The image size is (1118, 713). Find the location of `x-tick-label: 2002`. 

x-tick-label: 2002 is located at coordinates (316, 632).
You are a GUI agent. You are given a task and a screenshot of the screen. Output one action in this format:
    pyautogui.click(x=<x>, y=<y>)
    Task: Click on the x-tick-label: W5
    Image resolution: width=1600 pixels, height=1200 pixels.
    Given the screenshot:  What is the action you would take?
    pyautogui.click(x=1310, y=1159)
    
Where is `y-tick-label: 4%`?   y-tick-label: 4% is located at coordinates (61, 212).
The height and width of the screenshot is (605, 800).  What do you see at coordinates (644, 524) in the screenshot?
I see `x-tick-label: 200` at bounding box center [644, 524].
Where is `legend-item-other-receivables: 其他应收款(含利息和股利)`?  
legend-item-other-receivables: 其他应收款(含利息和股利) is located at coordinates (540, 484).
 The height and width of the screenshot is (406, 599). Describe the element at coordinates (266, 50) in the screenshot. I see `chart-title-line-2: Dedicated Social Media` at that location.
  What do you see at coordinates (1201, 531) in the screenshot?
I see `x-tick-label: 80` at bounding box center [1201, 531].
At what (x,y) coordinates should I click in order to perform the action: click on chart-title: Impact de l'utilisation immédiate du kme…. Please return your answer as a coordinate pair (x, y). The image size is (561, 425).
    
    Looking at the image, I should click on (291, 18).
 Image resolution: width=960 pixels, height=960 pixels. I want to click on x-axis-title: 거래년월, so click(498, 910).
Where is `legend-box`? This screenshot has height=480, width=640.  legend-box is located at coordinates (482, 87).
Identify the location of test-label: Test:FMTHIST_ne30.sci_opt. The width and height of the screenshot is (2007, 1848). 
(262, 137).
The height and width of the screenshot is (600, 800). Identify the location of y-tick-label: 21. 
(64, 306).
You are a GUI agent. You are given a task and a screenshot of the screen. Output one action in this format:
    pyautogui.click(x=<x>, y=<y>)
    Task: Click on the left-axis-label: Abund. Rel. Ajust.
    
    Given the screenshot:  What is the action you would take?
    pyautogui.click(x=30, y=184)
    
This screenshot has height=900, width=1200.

┄┄┄┄┄┄

• [DIRECTIONS FOR THIS TASK]:
Print every one of the rows above again, character for character, without changing anything.

• [FINISHED TASK]:
The image size is (1118, 713). Find the location of `x-tick-label: 2002`. 

x-tick-label: 2002 is located at coordinates (316, 632).
You are a GUI agent. You are given a task and a screenshot of the screen. Output one action in this format:
    pyautogui.click(x=<x>, y=<y>)
    Task: Click on the x-tick-label: W5
    Image resolution: width=1600 pixels, height=1200 pixels.
    Given the screenshot:  What is the action you would take?
    pyautogui.click(x=1310, y=1159)
    
Where is `y-tick-label: 4%`?   y-tick-label: 4% is located at coordinates (61, 212).
The height and width of the screenshot is (605, 800).  What do you see at coordinates (644, 524) in the screenshot?
I see `x-tick-label: 200` at bounding box center [644, 524].
Where is `legend-item-other-receivables: 其他应收款(含利息和股利)`?  
legend-item-other-receivables: 其他应收款(含利息和股利) is located at coordinates (540, 484).
 The height and width of the screenshot is (406, 599). Describe the element at coordinates (266, 50) in the screenshot. I see `chart-title-line-2: Dedicated Social Media` at that location.
  What do you see at coordinates (1201, 531) in the screenshot?
I see `x-tick-label: 80` at bounding box center [1201, 531].
At what (x,y) coordinates should I click in order to perform the action: click on chart-title: Impact de l'utilisation immédiate du kme…. Please return your answer as a coordinate pair (x, y). The image size is (561, 425).
    
    Looking at the image, I should click on (291, 18).
 Image resolution: width=960 pixels, height=960 pixels. I want to click on x-axis-title: 거래년월, so click(498, 910).
Where is `legend-box`? This screenshot has height=480, width=640.  legend-box is located at coordinates (482, 87).
Identify the location of test-label: Test:FMTHIST_ne30.sci_opt. The width and height of the screenshot is (2007, 1848). 
(262, 137).
The height and width of the screenshot is (600, 800). Identify the location of y-tick-label: 21. 
(64, 306).
You are a GUI agent. You are given a task and a screenshot of the screen. Output one action in this format:
    pyautogui.click(x=<x>, y=<y>)
    Task: Click on the left-axis-label: Abund. Rel. Ajust.
    
    Given the screenshot:  What is the action you would take?
    pyautogui.click(x=30, y=184)
    
This screenshot has height=900, width=1200.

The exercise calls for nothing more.